▶ **Exercise materials**:
+ + + + + + +
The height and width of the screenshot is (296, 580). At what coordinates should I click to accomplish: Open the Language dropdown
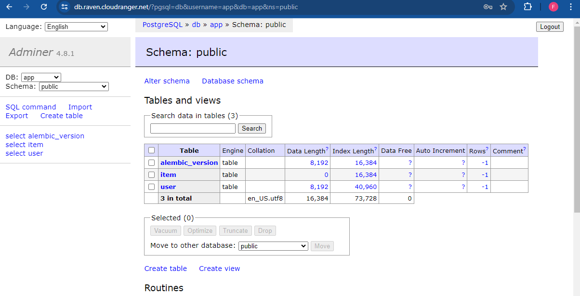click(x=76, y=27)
+ + + + + + +
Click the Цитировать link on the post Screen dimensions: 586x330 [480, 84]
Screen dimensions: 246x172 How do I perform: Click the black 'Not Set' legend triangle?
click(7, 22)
+ + + + + + +
Output as a JSON list of strings, one string per line, the entries from the line containing "Click the Цитировать" through the line containing "click(7, 22)", inclusive, leaving out any blank lines.

▶ **Response to the task**:
[
  "Click the Цитировать link on the post Screen dimensions: 586x330 [480, 84]",
  "Screen dimensions: 246x172 How do I perform: Click the black 'Not Set' legend triangle?",
  "click(7, 22)"
]